1949 Zeitzeugen: Ernst-August Roloff ist emeritierter Politik-Professor und Kenner der braunschweigischen Geschichte. Für unsere Zeitung schrieb er vor Jahren die Serie „Wie braun war Braunschweig?“.


Cornelia Steiner hat mit dem Historiker und Politologen Roloff gesprochen. Seine Erinnerungen schilderte er aus der Sicht des 23-jährigen Studenten, der er damals war.

60 Jahre sind seit der Geburtsstunde der Bundesrepublik vergangen. Der Braunschweiger Politikwissenschaftler Ernst-August Roloff erinnert sich an jene Zeit. Im Interview erzählt er, wie er die Jahre als junger Student erlebt hat.

Herr Roloff, der Krieg lag gerade vier Jahre zurück, als die Bundesrepublik gegründet wurde. Welche Erinnerungen haben Sie an das Kriegsende und die ersten Nachkriegsjahre?

Für uns junge Leute war das Kriegsende schmerzlich. Wir haben unsere Knochen hingehalten für nichts und wieder nichts. Unsere Heimatstadt war ein Trümmerhaufen.
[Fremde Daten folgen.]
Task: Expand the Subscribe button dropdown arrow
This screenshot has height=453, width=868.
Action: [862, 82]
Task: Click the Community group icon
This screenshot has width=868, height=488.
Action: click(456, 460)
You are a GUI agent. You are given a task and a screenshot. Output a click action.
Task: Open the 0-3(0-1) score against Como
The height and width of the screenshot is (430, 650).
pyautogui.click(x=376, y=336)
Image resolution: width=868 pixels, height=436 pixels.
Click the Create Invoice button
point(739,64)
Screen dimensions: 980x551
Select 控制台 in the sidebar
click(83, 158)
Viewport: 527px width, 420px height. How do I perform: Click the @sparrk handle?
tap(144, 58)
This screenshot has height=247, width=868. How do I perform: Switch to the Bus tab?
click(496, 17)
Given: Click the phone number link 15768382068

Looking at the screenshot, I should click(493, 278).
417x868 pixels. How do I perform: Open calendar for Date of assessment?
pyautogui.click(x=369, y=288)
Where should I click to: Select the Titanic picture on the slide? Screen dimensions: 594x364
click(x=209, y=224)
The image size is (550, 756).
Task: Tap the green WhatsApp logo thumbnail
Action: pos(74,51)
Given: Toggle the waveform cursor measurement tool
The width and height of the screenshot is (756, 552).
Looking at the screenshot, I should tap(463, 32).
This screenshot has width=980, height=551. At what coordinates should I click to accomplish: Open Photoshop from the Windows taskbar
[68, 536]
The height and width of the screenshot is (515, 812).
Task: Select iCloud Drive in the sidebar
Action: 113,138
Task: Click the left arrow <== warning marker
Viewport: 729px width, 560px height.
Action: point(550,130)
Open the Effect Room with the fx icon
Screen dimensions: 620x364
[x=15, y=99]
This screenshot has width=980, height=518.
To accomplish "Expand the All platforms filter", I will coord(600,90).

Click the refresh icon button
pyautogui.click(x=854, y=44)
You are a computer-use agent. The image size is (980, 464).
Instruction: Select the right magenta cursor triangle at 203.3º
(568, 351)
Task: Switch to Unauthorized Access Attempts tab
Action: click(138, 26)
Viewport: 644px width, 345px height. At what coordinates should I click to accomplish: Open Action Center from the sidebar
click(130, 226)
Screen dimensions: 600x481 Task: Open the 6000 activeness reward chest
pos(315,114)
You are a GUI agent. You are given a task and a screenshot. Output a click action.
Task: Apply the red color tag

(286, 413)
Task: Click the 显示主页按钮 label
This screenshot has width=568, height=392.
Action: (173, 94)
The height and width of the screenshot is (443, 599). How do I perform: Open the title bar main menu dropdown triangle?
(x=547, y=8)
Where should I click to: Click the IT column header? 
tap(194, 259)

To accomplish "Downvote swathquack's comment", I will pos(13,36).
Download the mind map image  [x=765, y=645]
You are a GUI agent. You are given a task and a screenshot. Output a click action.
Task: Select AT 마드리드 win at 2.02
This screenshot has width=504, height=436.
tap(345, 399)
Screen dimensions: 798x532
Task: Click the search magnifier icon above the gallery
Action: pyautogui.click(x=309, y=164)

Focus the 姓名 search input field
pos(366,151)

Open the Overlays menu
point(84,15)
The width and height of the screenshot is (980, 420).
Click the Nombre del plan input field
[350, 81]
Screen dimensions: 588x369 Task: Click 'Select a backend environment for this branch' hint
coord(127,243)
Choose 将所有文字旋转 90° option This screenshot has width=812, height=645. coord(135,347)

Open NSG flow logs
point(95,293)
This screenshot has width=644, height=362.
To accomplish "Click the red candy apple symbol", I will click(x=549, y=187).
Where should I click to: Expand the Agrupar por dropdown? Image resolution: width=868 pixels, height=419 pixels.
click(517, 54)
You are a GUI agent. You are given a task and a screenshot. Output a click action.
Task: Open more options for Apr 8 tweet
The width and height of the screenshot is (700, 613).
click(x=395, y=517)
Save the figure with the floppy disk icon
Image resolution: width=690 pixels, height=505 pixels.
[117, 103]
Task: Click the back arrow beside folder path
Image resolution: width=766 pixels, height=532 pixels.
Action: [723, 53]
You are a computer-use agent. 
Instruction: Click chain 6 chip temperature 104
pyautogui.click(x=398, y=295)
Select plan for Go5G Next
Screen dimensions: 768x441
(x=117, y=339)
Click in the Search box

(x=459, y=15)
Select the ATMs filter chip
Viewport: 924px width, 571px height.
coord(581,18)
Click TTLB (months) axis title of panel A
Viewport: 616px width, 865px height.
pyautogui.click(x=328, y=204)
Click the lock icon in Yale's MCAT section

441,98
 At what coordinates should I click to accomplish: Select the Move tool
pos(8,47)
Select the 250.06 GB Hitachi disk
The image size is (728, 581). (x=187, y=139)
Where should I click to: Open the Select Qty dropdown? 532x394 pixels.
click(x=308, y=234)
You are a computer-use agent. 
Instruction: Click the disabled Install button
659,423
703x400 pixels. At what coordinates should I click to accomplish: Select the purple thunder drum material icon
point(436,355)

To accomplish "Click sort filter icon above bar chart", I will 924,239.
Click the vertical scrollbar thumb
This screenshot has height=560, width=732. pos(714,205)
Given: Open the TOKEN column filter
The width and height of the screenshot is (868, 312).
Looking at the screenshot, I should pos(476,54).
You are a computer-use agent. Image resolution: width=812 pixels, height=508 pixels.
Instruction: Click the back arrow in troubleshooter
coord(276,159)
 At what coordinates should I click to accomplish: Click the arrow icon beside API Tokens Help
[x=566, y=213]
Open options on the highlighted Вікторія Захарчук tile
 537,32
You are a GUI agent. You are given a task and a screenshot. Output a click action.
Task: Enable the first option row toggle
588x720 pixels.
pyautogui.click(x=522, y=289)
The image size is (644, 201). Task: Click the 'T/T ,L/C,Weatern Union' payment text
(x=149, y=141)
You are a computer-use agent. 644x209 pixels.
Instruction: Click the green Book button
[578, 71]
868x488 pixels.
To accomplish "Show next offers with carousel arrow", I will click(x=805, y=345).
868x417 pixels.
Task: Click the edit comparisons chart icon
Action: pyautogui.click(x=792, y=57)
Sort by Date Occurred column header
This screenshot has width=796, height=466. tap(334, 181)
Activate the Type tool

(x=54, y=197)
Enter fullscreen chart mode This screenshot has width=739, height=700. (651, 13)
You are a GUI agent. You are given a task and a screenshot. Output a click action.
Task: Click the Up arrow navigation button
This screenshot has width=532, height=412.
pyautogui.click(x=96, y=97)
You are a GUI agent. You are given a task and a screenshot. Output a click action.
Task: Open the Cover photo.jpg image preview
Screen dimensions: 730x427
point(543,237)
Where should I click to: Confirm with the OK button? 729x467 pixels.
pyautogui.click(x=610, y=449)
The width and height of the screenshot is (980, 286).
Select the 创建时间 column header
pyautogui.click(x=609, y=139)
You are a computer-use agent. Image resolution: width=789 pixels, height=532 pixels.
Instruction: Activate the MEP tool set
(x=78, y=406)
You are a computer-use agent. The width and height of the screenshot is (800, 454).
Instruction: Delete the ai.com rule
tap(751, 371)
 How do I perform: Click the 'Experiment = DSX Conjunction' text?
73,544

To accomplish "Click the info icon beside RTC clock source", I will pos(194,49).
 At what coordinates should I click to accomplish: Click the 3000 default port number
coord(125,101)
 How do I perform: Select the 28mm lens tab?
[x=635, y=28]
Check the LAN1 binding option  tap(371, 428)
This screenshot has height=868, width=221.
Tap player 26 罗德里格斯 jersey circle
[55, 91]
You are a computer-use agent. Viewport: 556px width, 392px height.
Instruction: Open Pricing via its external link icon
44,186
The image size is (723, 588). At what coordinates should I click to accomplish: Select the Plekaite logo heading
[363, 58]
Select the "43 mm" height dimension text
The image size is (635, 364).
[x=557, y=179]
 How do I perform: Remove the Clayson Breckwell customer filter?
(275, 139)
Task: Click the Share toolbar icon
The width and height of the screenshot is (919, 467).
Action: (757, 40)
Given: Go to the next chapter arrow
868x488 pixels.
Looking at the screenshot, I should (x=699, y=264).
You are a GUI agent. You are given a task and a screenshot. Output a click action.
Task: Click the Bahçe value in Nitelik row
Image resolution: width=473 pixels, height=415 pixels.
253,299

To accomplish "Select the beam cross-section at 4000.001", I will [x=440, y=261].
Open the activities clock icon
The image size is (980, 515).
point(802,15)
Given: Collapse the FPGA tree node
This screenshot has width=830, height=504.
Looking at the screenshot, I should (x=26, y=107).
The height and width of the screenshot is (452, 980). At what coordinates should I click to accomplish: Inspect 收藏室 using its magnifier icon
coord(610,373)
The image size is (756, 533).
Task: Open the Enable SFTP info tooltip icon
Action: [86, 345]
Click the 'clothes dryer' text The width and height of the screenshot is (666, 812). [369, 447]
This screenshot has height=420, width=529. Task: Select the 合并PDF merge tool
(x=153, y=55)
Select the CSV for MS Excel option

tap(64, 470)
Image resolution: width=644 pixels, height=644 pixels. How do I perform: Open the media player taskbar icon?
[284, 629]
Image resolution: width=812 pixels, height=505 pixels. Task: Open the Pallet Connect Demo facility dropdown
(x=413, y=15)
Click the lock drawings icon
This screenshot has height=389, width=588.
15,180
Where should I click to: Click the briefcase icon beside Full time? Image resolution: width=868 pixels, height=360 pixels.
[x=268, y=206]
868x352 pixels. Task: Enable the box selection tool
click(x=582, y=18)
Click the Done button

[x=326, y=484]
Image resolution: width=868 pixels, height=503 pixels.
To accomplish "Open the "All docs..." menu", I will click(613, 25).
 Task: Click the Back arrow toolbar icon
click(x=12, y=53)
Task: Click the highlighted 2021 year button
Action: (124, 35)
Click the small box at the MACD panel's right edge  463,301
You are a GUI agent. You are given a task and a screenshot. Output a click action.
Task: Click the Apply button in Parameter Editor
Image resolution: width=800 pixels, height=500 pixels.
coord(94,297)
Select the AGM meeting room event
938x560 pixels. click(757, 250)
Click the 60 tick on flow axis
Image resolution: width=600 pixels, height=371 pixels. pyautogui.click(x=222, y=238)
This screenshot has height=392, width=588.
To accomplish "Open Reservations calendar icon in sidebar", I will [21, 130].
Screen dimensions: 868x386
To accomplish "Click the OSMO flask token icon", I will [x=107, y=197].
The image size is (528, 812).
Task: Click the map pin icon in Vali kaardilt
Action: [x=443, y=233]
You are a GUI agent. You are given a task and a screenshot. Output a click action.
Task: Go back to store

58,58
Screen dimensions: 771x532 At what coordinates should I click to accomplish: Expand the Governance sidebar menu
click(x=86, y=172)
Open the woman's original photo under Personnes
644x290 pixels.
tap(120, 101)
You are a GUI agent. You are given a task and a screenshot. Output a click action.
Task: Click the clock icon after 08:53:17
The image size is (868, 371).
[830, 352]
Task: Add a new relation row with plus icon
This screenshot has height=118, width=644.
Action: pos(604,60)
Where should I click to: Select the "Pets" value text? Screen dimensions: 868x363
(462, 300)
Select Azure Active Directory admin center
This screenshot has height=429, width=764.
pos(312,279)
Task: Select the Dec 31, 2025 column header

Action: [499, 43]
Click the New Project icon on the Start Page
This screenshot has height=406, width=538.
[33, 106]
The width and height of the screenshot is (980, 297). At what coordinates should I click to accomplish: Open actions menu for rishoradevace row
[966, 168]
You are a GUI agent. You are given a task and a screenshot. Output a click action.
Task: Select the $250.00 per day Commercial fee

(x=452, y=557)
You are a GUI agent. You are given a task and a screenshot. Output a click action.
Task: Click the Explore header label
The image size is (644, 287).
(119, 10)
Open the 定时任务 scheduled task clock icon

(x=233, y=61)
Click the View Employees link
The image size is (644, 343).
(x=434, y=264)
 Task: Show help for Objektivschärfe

Die ersten Nachkriegsjahre waren beherrscht vom Wegräumen der Trümmer in der Innenstadt mithilfe der Trümmerbahnen, die außer den ersten Straßenbahnen durch die fast menschenleere Ruinenlandschaft fuhren. In den erhaltenen Wohngebieten lebten die Menschen gedrängt in meist mehr oder weniger beschädigten Wohnungen.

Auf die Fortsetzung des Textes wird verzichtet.